SOURCE >>
####################
Gulf Coast Hurricane Tracker

A single source reference on tropical weather predictions. With a traditional focus on the upper Texas and Louisiana Gulf Coast we've maintained links to track all Atlantic Basin, Caribbean and eastern Pacific storm systems. We are now expanding our view to tropical storms throughout the world intending to be a comprehensive global storm tracking resource.

Tuesday, October 03, 2006

Hurricane Season 2006 is slowing down

After all the dire predictions of how 2006 would be a very intense hurricane season with a high potential for a major hurricane hitting the east coast and possibly New York City, the year has basically turned out to be an average season.

The latest predictions are that we will see up to three more named storms with one possibly reaching hurricane strength but none are expected to affect land and they are expected to remain relatively mild.

I think there were two major effects that helped to lessen this year's storm season. 1. The area of high shear in the Gulf of Mexico and the Carribean remained in place far longer than had been predicted. 2. The typical Bermuda High that helps establish the steering currents that force the storms into the Gulf never formed this year. Instead we had alternating periods of low pressure systems off the east coast of the US or a stationary front that acted to block storms as they approached the US.
####################
WHAT THIS EXERCISE ASKS >>
**A.** Answer these questions about the hurricane tracker page:
(i) What part of the coast has the tracker traditionally focused on?
(ii) How many more named storms do the latest predictions call for?
(iii) Which pressure system that usually steers storms into the Gulf never formed this year?
**B.** Write a continuation of the hurricane tracker page on the 2006 season, starting right after its final sentence.

RECORDS >>
####################
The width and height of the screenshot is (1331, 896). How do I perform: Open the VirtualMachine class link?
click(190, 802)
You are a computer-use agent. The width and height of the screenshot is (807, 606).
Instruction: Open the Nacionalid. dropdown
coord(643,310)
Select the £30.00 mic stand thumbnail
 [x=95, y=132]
####################
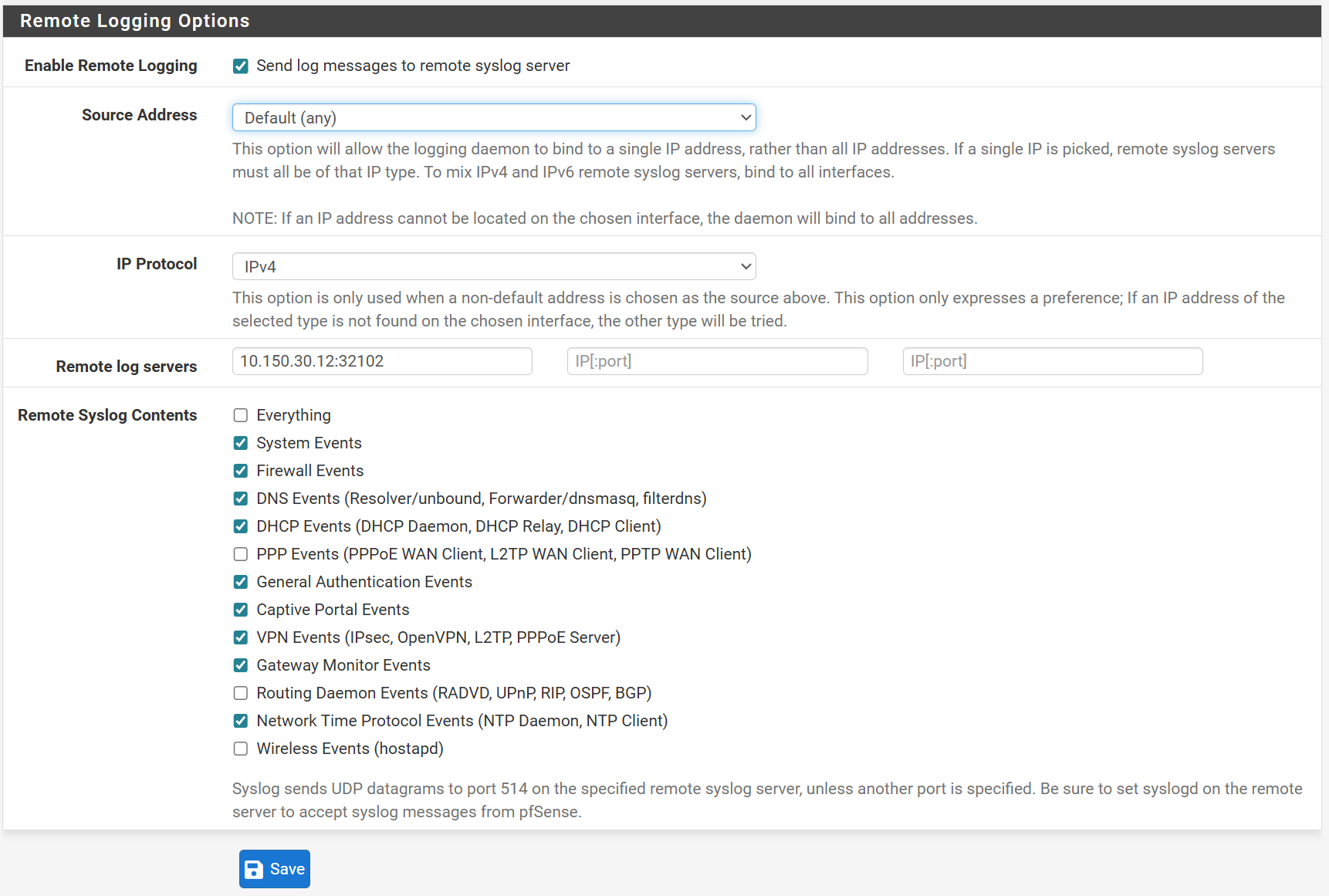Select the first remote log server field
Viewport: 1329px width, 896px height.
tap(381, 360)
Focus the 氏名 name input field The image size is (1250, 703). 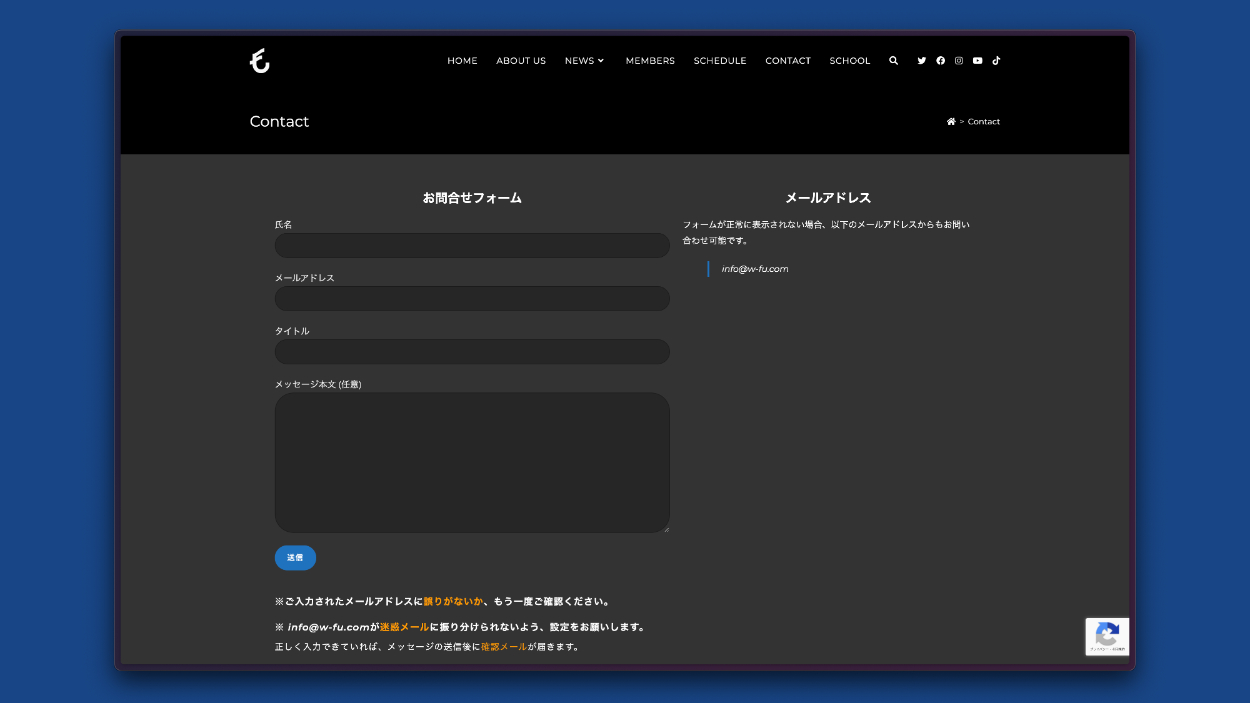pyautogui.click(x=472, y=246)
####################
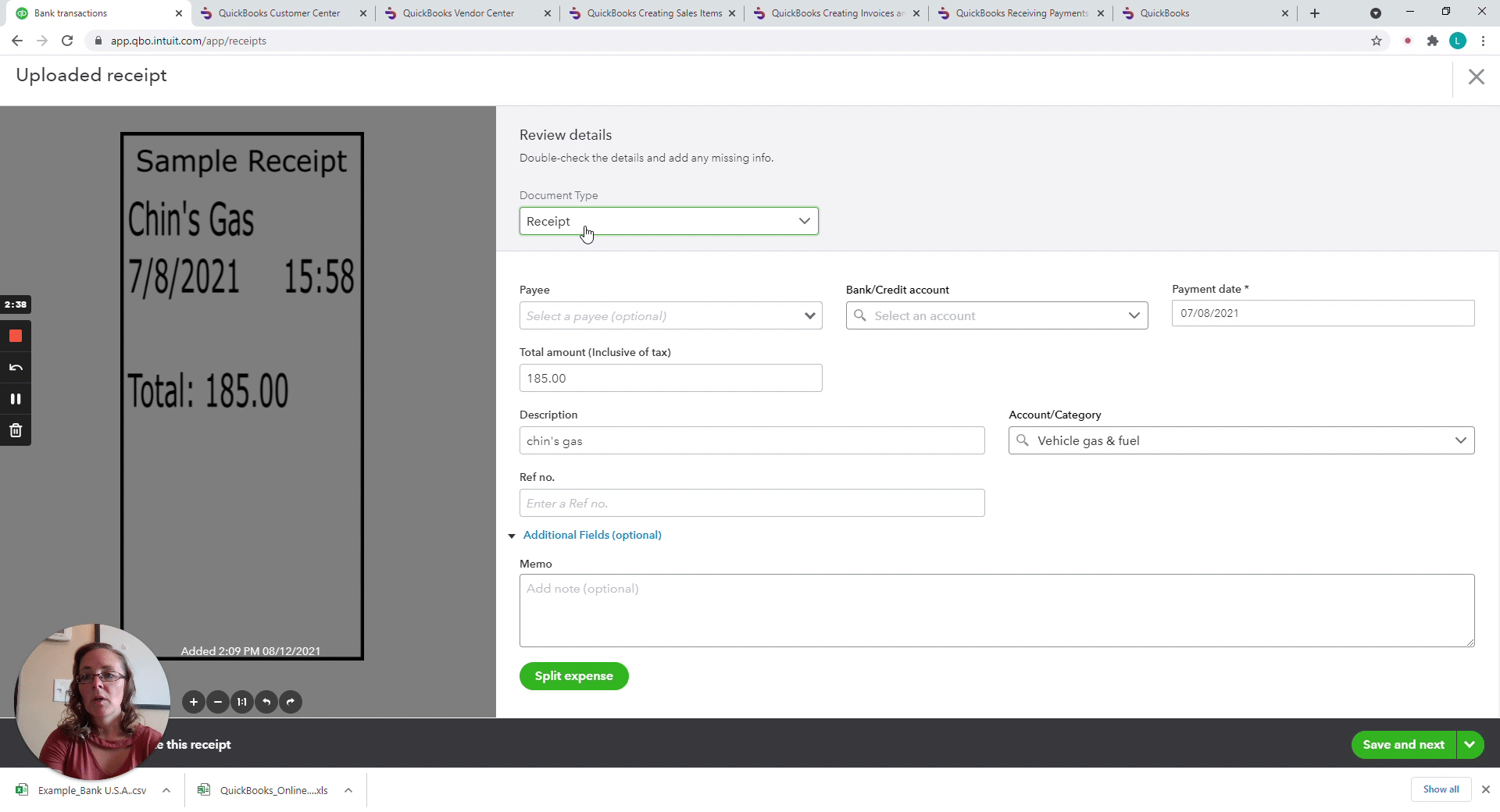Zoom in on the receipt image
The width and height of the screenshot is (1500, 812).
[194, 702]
####################
THE RESPONSES >>
**A.**
(i) The upper Texas and Louisiana Gulf Coast.
(ii) Up to three.
(iii) The Bermuda High.

**B.**
High pressure systems rotate clockwise in the northern hemisphere. As a storm approaches a high located around Bermuda the rotation of the high acts to convey the storm right into the Carribean Sea and either Central America or the Gulf of Mexico. This year the Bermuda High never formed. Instead there were many low pressure systems located along the east coast.

Low pressure systems rotate counter clockwise in the northern hemisphere causing the storms that did form this year to be driven north in the center of the Atlantic.

So with a combination of the high shear and the low pressures off the coast this year's hurricane season has essentially ended up being much ado about nothing.

Of course we all really know that it is actually Karl Rove's doing - that
he manipulated the weather to create a mild hurricane season to benefit the
Republicans in the mid-term elections :-)

Not quite ... and ... just as last year's season by itself in no way demonstrates a link between global warming and hurricane frequency and strength (as Al Gore's movie states), this year's does not disprove a link either. Next year could be another strong season and it may certainly be due to the Atlantic Multidecadal Oscillation the data for which is far more reliable than the data predicting man-made global warming.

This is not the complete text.